Task details →
Look through the listing for the string "each" and copy out every line that holds it.

Source material →
※ ※ ※

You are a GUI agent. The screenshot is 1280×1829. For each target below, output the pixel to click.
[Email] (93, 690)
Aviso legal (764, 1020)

※ ※ ※

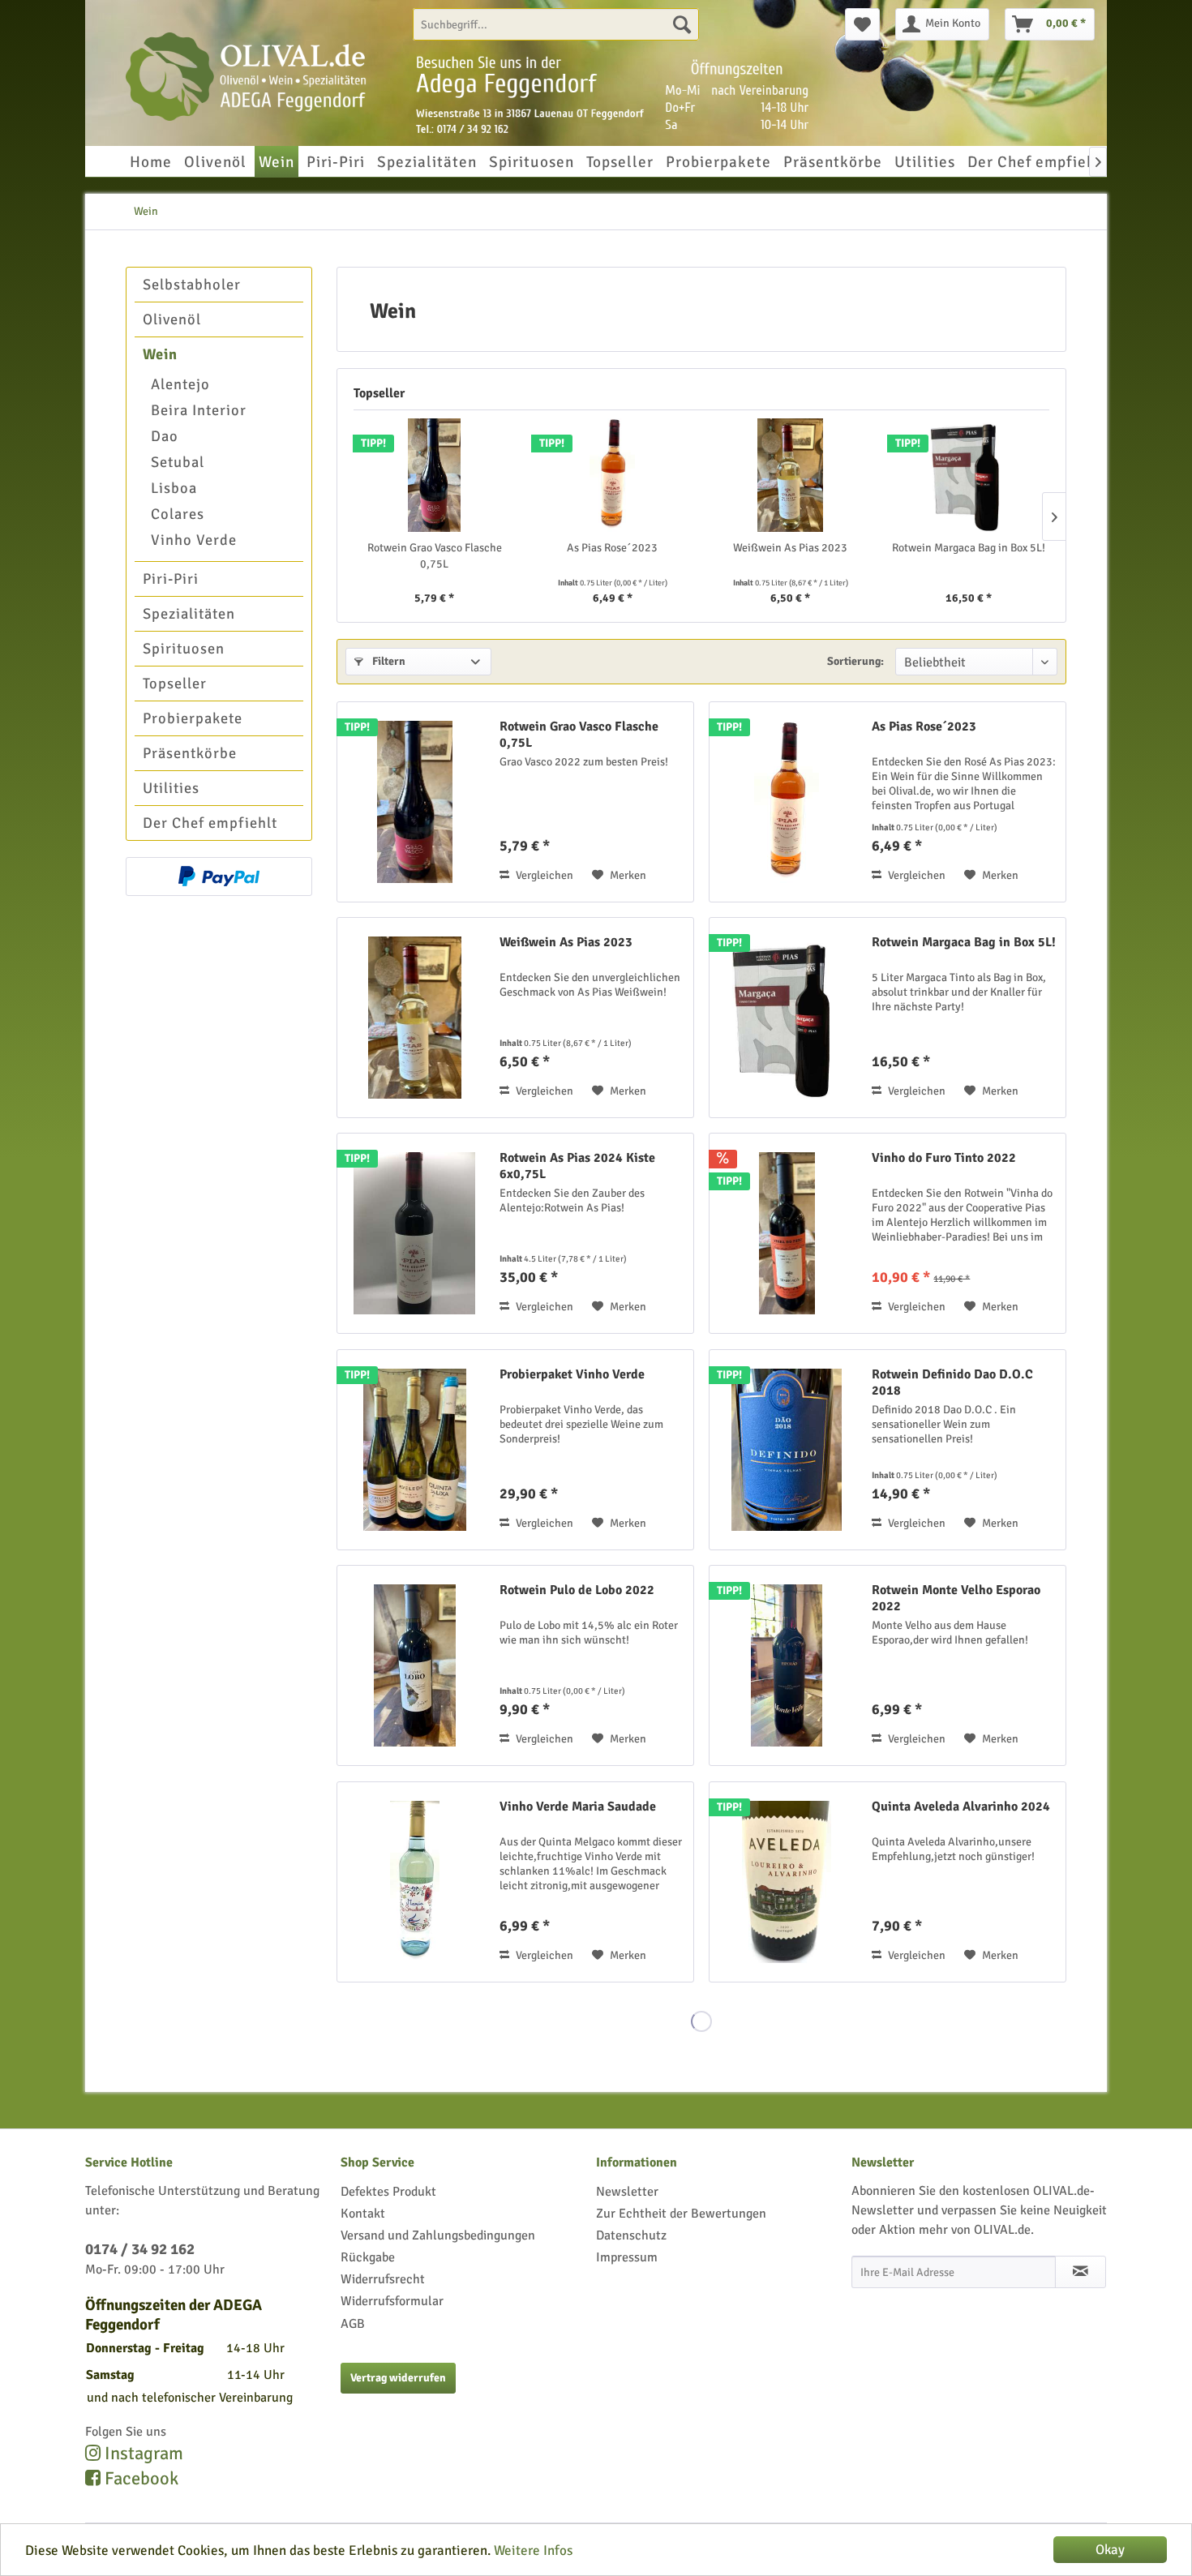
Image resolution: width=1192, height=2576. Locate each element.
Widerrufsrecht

※ ※ ※

Task solution →
You are a GUI agent. The screenshot is 1280×1829. For each target below, output the pixel to click.
Image resolution: width=1192, height=2576. Locate each element.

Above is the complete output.